The Coronavirus crisis will pass. Humanity will eventually develop a vaccine and find the way to eradicate the virus or develop immunity to the pathogen. The global economy will be hard hit, as will ours, but will recover. The State of Israel is blessed with unusually creative forces that will eventually lead it out of the economic crisis stronger, more resilient and with greater prominence on the world stage.

On the other hand, the danger of annexation is irreversible – it will wipe out the Palestinian Authority and its life-saving security coordination with Israel, boost radical Palestinian forces and pose a real threat to one of Israel’s major strategic assets, the stability of the Hashemite Kingdom. Annexation will finalize the divorce between Israel and the US Democratic Party and deepen the alienation of the liberal progressive majority in the most important country in the world and Israel’s greatest ally.

Annexation will push away the majority of the US Jewish community and alienate most Diaspora Jewry, dealing a fatal blow to our existence as the nation state of the Jewish people. Europe, Israel’s most important trade partner, will lose interest in ties with a state that perpetuates occupation. The claim that the occupation was thrust upon us and cannot be ended absent a partner on the other side will shatter. Pro-Western Arab states with which we have a strategic partnership against Iran, ISIS and al-Qaida, will be unable to withstand popular pressure and growing hatred of Israel for burying prospects of a solution to the Palestinian issue, which continues to be a festering sore in the Muslim Arab world. The option of a bilateral solution will disappear and the Israeli-Palestinian issue will be dealt with by the International Criminal Court in The Hague and by the forces of BDS in civil society.

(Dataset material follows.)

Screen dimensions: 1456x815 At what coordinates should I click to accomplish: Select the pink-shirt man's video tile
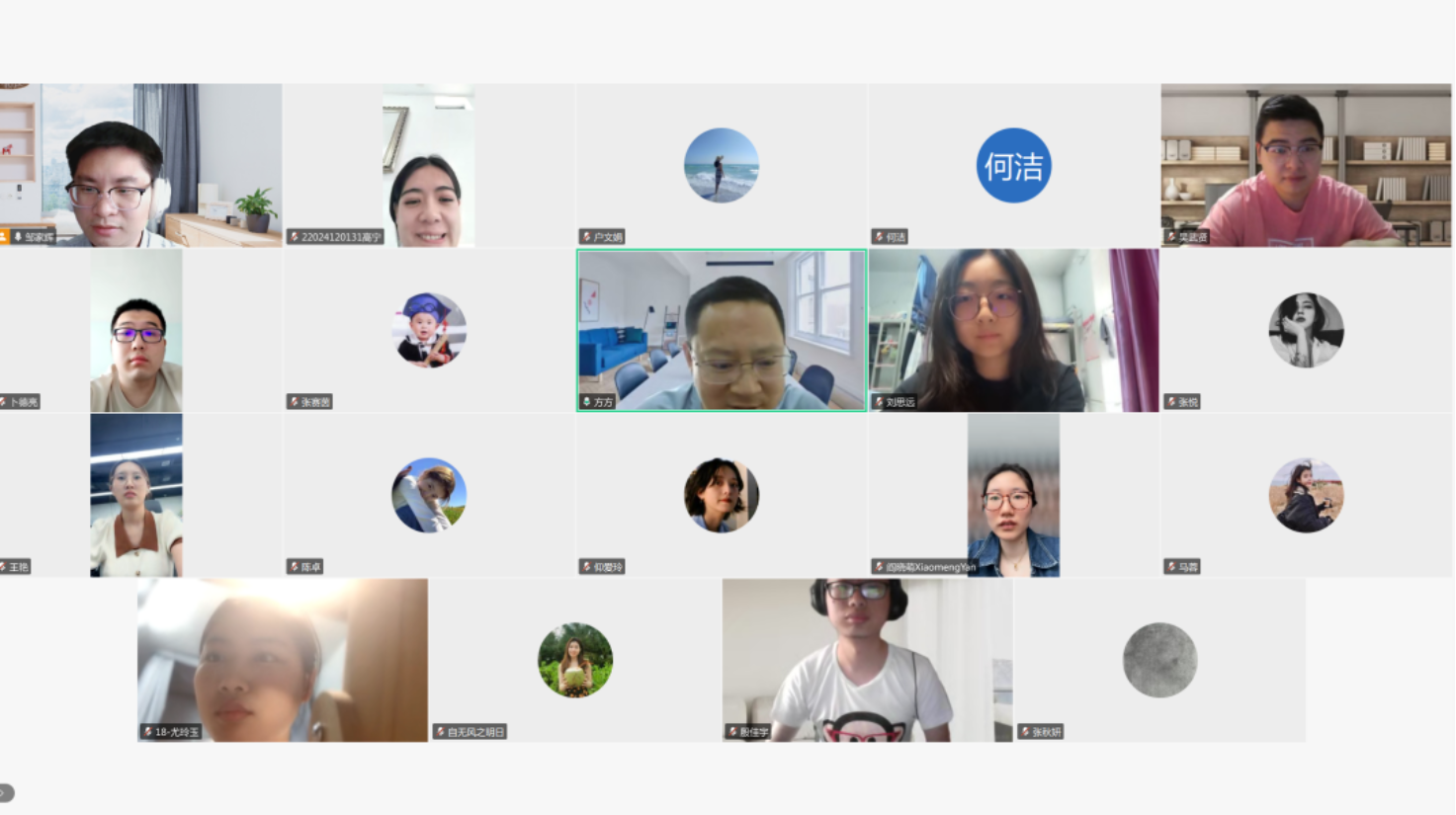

Yes, a number of friends will stand by our side – mostly members of the racist, populist alliance affiliated with the traditional anti-Semitic camp, which supports us now only because at this point in history they see Islam and Middle Eastern refugees as a greater threat to their ethnic purity than the Jews. Yes, on this holiday celebrating our freedom, we will be making a decision pushing us irrevocably into the camp of those leaders who do not believe in freedom and minority rights.

The tragedy is magnified further by the fact that those making possible this coalition agreement are people who understand the threat, who support the two-state solution and who are about to sacrifice it on the altar of the manipulated Corona emergency. In the spirit of the Passover holiday that we just celebrated – they could have placed the sovereignty issue at the top of the agenda where it deserves to be (“dayenu” – as we sing in the Seder, it would have been enough), but they did not. They could have refused to join the government to avoid legitimizing the annexation (“dayenu”, it would have been enough), but they did not. They could have taken advantage of the majority of Knesset members they had on their side to prevent the formation of this government (“dayenu”, it would have been enough), but they did not.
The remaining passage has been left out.